Male Hummingbirds use Beaks as Weapons while Fighting for Mates

Male Hummingbirds use Beaks as Weapons while Fighting for Mates

The first thing that comes in mind when we think about the hummingbirds is its image of sweet little birds sampling flower nectar and moving their wings at an amazingly fast speed.

But the latest study has revealed that the male long-billed hermit hummingbirds make use of their beaks as their weapons. Hummingbirds stab in each other’s throat in the mating fights.

The hummingbird is about 15 cm long and has a mass of 6 grams. Its long bill is over 3 cm long and compliments their feeding habits. The male long-billed hermit hummingbirds belong to Costa Rica.

“We show here the first evidence that bills are also being shaped by sexual selection through male-male combat”, said Alejandro Rico-Guevara, a research associate at the University of Connecticut’s department of ecology and evolutionary biology.

The long-billed hermit birds frequently stab each other while battling for space where they want to mate with their female counterparts.

According to Rico-Guevara, to preserve the best territories the males continuously fight. The researchers noticed that these adult males made use of their beaks during the fights.

A comparison was done between the size and ability of sheer puncture of the juvenile and adult hummingbirds by Rico-Guevara and co-author Marcelo Araya-Salas, from New Mexico State University.

They came to know that as the hummingbirds become adults, the males developed longer beaks having sharper tips. The males’ beaks were sharper and larger as compared with their female counterparts.

The researchers said that the male hummingbirds with the longer and sharper beaks attain success in their competition of throat-stabbing. With the help of this, they have a better opportunity and best mating territories for their partners.

Extracted records:

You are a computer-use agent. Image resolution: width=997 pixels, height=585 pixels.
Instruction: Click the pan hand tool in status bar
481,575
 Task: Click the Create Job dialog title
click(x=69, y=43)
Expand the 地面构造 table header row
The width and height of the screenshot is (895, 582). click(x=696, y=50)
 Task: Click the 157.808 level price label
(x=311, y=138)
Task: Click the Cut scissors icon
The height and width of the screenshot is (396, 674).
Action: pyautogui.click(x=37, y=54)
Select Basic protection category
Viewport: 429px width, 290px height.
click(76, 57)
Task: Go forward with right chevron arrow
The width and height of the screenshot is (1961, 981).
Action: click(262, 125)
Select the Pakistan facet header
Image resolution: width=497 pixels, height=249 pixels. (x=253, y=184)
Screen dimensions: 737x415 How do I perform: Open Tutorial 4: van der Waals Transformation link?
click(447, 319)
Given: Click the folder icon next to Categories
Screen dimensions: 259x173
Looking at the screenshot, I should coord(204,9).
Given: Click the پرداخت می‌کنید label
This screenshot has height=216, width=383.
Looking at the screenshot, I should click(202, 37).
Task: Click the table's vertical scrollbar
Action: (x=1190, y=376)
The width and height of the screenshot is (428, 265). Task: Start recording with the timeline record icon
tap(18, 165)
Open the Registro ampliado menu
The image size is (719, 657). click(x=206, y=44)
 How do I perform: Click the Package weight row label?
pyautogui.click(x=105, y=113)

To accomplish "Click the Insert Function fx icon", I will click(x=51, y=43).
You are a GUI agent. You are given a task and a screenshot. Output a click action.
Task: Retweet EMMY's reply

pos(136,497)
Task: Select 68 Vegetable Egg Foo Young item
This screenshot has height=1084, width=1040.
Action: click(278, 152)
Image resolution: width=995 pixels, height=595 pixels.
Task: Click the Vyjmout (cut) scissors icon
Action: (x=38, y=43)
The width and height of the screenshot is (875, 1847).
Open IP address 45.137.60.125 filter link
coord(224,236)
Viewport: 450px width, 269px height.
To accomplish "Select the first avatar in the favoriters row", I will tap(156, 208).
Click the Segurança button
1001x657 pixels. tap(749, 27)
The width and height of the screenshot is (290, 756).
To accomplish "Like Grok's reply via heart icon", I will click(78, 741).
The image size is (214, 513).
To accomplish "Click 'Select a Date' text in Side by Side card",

What is required: According to the hummingbird article, which parts of the body do male long-billed hermit hummingbirds stab in one another during mating fights? The records were drawn from a separate source unrelated to the article above.

Response for this exercise: They stab each other in the throat.